A structured set of objections, weighed in public.

Desk editor's note, referee report, simulated authors' rebuttal, and a circularity audit. Tearing a paper down is the easy half of reading it; the pith above is the substance, this is the friction.

Referee Report

2 major / 2 minor

Summary. The manuscript establishes spectral bounds on graphs induced by distance thresholds on finite point sets in Euclidean space. For n points in R^2 of diameter at most 1, it proves that the ratio of ordered pairs at distance ≤ε to ordered pairs at distance ≥1-ε is ≳ε^{1/2+o(1)}, improving the ε^{3/4+o(1)} bound of Steinerberger (2025). In dimensions d≥3 the exponent is min{d-3/2, 3(d-1)/4}. The argument proceeds by constructing neighbor graph G and antipodal graph H from the point set, applying spectral inequalities to their adjacency matrices, and converting the resulting eigenvalue bounds into the stated combinatorial ratio.

Significance. If the central derivation holds, the result supplies a near-optimal lower bound on the neighbor-to-antipode ratio that matches the conjectured asymptotic up to a polylog factor. The explicit use of spectral graph theory on geometrically defined graphs, together with the improvement over the prior 3/4 exponent, constitutes a clear advance in the area of geometric discrepancy and unit-distance problems. The higher-dimensional statement is also of independent interest.
--------------------
_WRITTEN EXERCISE 1_.
Answer these from the referee report, one line each:
(a) What exponent appears in the lower bound the manuscript proves for points in R^2?
(b) Whose earlier bound does it improve, and what was that bound?
(c) How many major and how many minor points does the report list?
_WRITTEN EXERCISE 2_.
Pick up the referee report on spectral bounds for distance graphs right after its last sentence and write the next part.

_DATA SEGMENT_.
--------------------
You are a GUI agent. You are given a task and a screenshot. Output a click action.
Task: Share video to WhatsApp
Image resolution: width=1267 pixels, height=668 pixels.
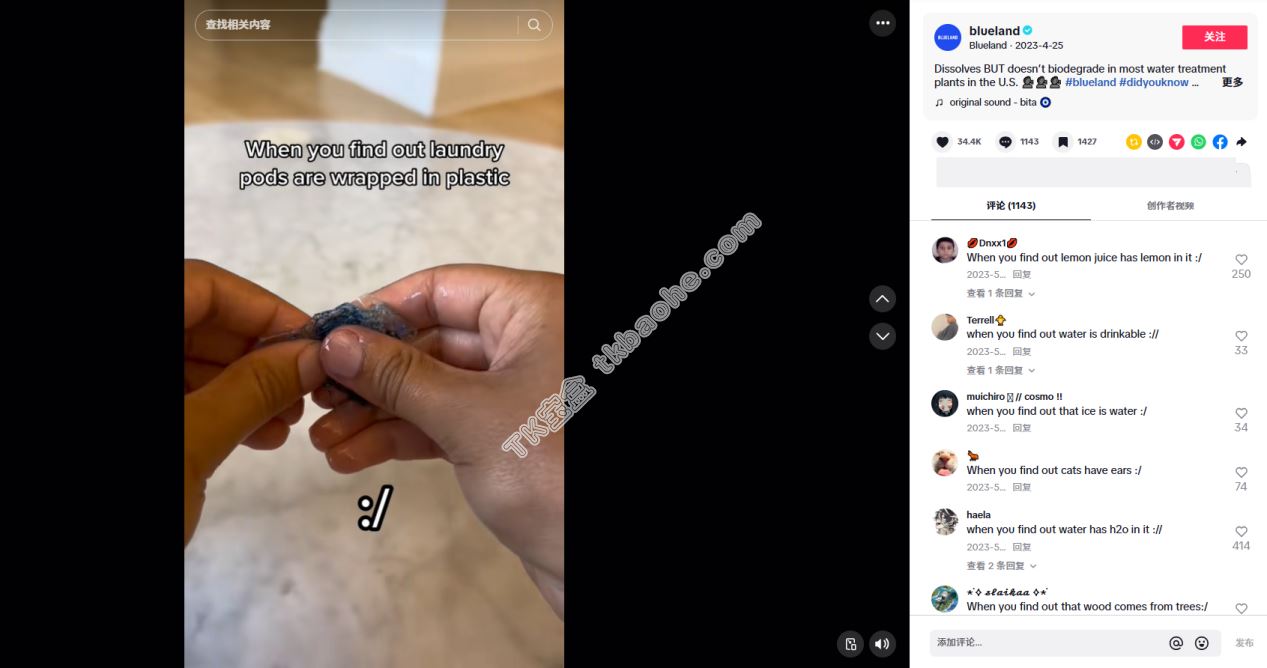point(1198,142)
--------------------
_OUTPUT 1_.
(a) ε^{1/2+o(1)}
(b) Steinerberger (2025), with a bound of ε^{3/4+o(1)}
(c) 2 major and 2 minor

_OUTPUT 2_.
major comments (2)
  1. [§3.1] §3.1, the passage from ||A_H||_2 ≤ f(ε,d) to a lower bound on e(G)/e(H): the argument invokes the Rayleigh quotient or trace(A_H^2) to relate the spectral radius to the number of antipodal pairs. Because degrees in H can vary by a polynomial factor in 1/ε (as the point set is arbitrary), replacing average degree by maximum degree in the conversion step appears to degrade the exponent from 1/2 back toward 3/4. Please supply the precise inequality used and show that it preserves the claimed 1/2 + o(1) exponent under irregular degrees.
  2. [§4.2] §4.2, Lemma 4.3: the o(1) term in the planar exponent is stated to arise from a logarithmic factor in the eigenvalue estimate for the distance graphs. The dependence on ε is not made fully explicit; if the hidden log(1/ε) factor is larger than any fixed power of ε, the improvement over the Steinerberger bound would be lost for sufficiently small ε. An explicit error-term calculation is needed.
minor comments (2)
  1. [§2] The definition of ordered pairs (directed edges) versus unordered pairs should be stated once at the beginning of §2 to avoid ambiguity when counting e(G) and e(H).
  2. [Theorem 1.2] In the higher-dimensional statement, the two competing exponents d-3/2 and 3(d-1)/4 cross at d=3; a short remark explaining why the minimum is taken would improve readability.

Simulated Author's Rebuttal

2 responses · 0 unresolved

We thank the referee for their thorough review and valuable suggestions. The comments have helped us clarify key steps in the proof. We address each major comment below.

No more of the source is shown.